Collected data
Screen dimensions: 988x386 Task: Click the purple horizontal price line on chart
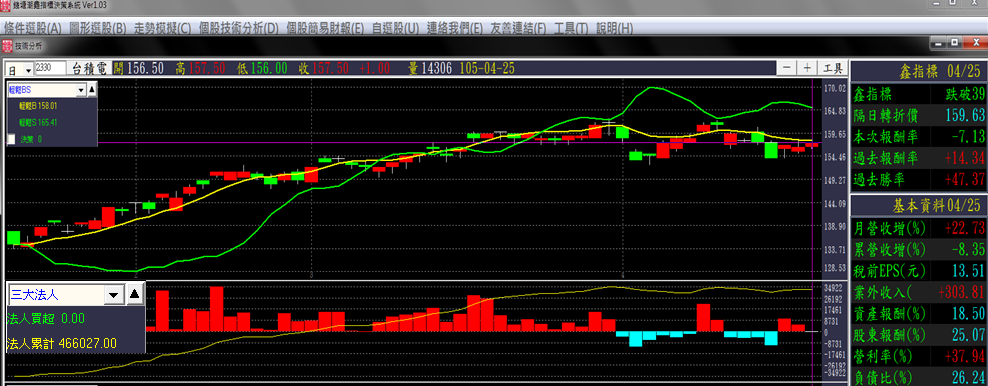pyautogui.click(x=410, y=143)

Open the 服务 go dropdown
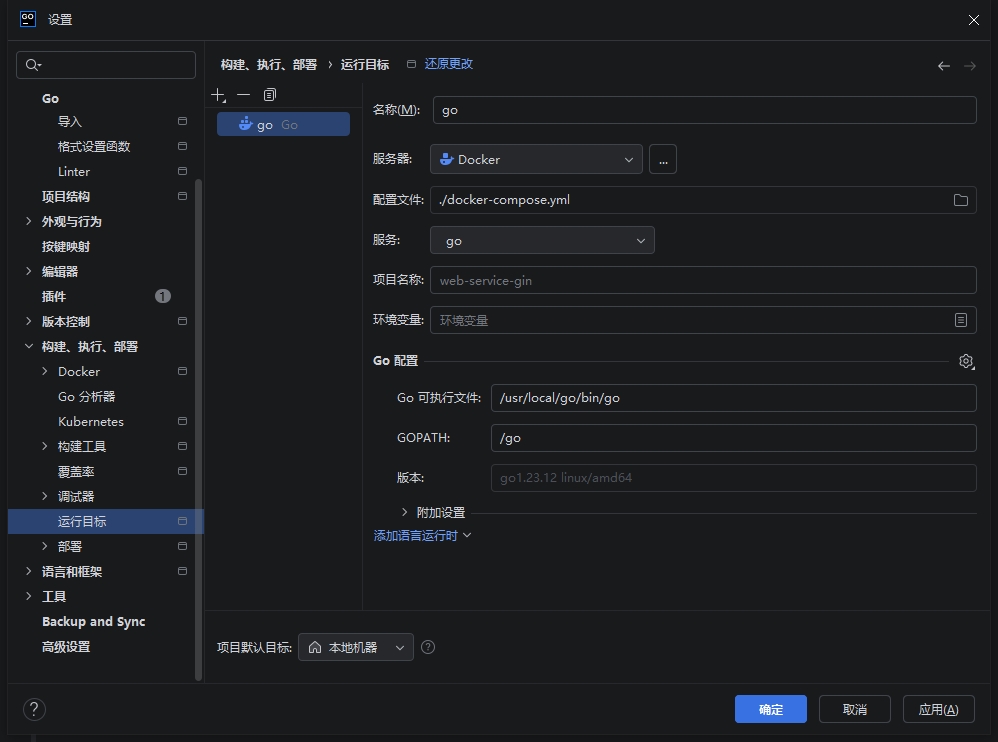coord(542,241)
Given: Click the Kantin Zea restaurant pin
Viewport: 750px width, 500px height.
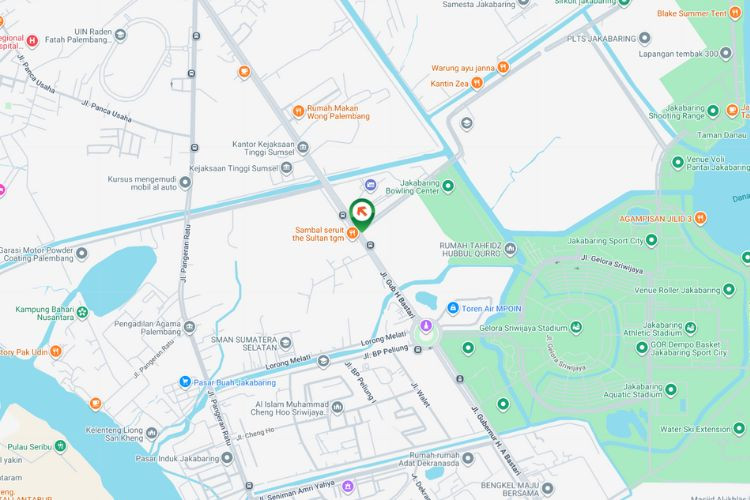Looking at the screenshot, I should 477,83.
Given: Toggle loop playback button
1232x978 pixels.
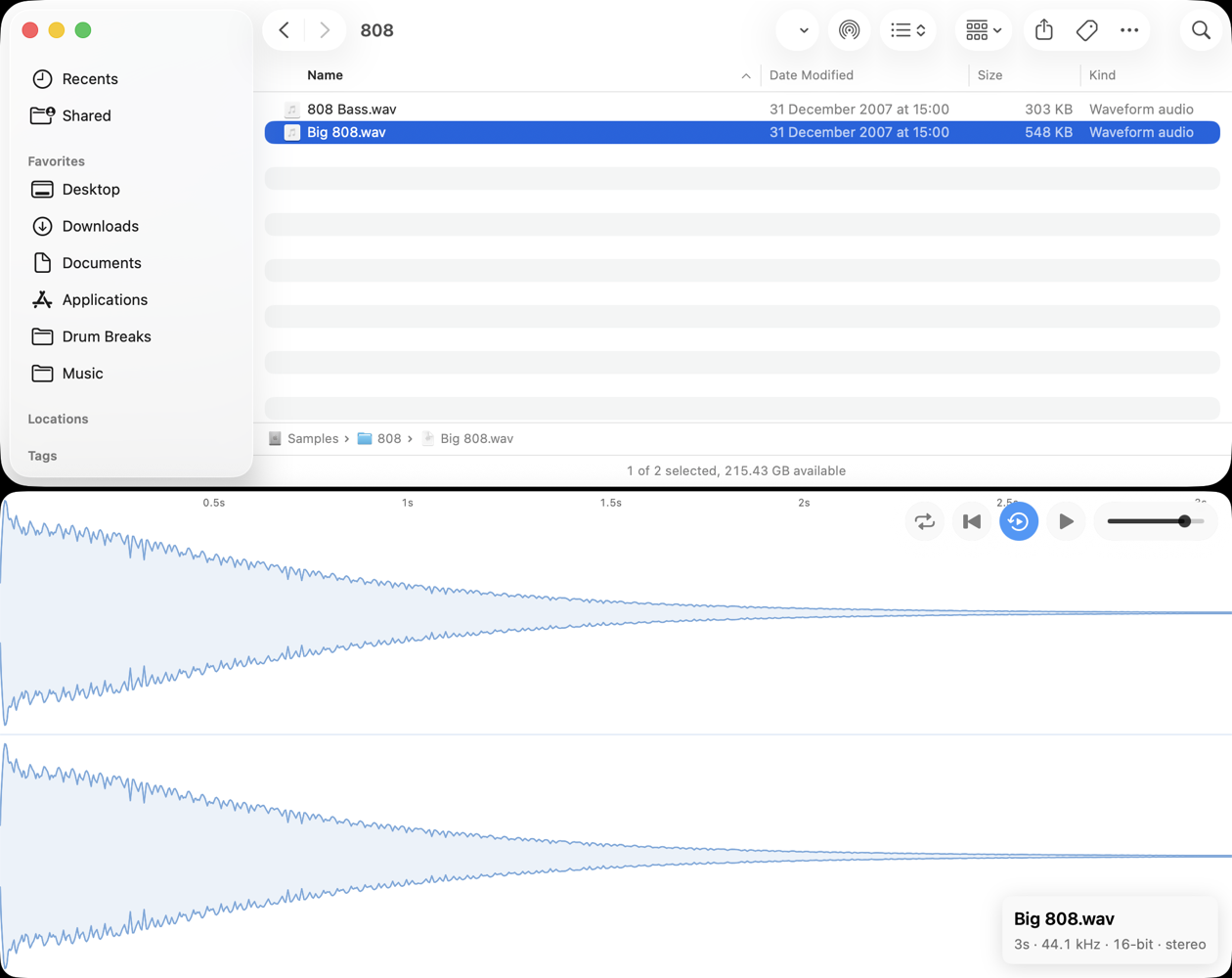Looking at the screenshot, I should pyautogui.click(x=925, y=521).

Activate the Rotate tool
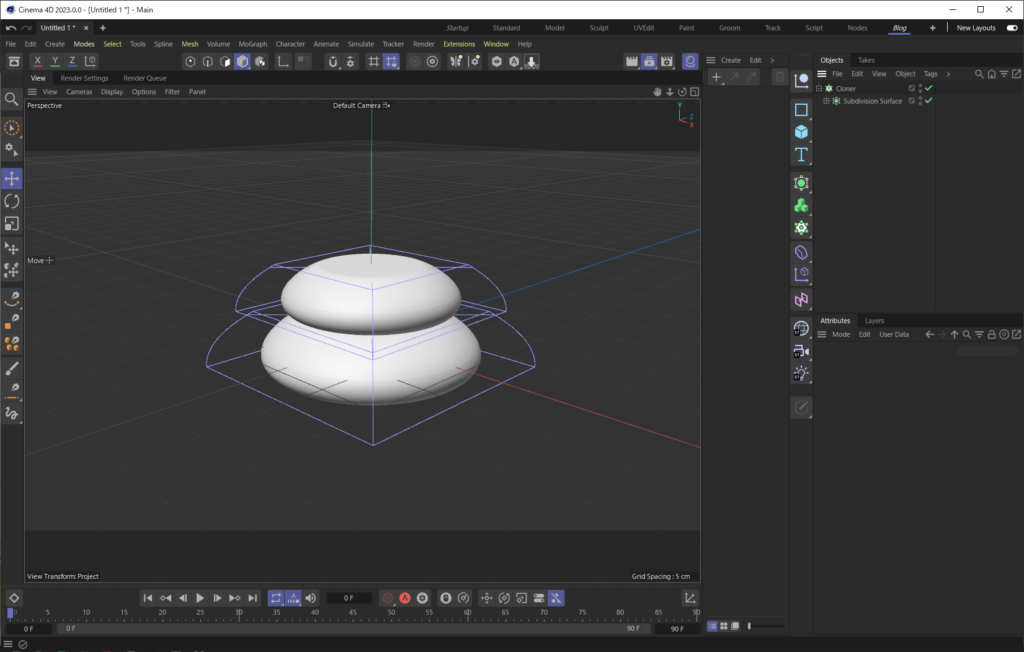click(x=11, y=201)
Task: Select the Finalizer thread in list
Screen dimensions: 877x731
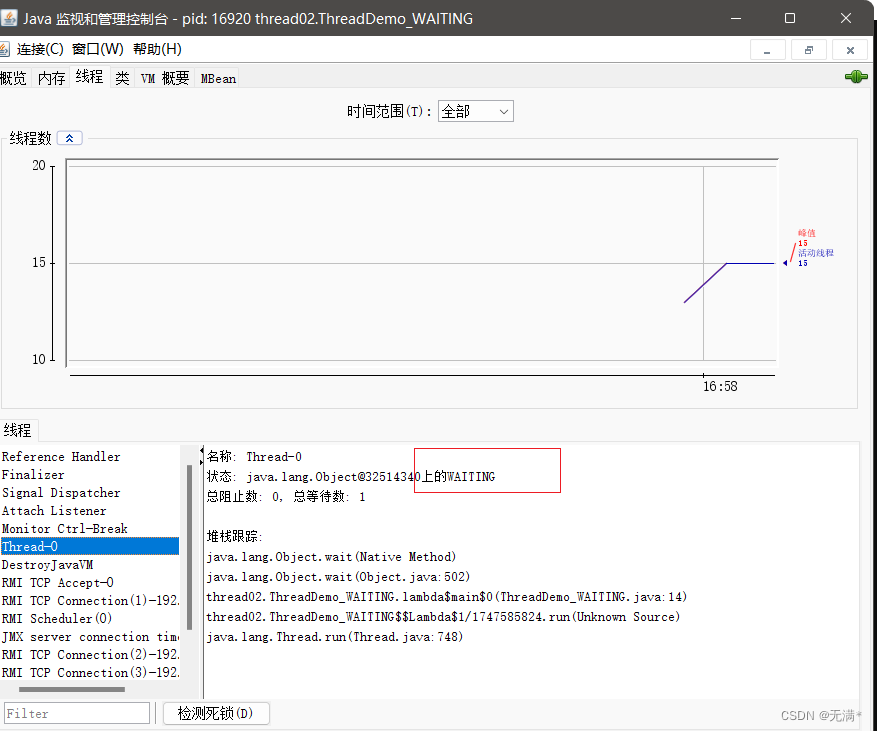Action: (x=33, y=475)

## Requirement
No pictures should appear in the copy, and each record above is to be returned exactly.

## Exercise solution
Screen dimensions: 988x386 Task: Click the purple horizontal price line on chart
pyautogui.click(x=410, y=143)

Open the 服务 go dropdown
coord(542,241)
Given: Click the Kantin Zea restaurant pin
Viewport: 750px width, 500px height.
Looking at the screenshot, I should 477,83.
Given: Toggle loop playback button
1232x978 pixels.
Looking at the screenshot, I should pyautogui.click(x=925, y=521).

Activate the Rotate tool
click(x=11, y=201)
Task: Select the Finalizer thread in list
Screen dimensions: 877x731
Action: (x=33, y=475)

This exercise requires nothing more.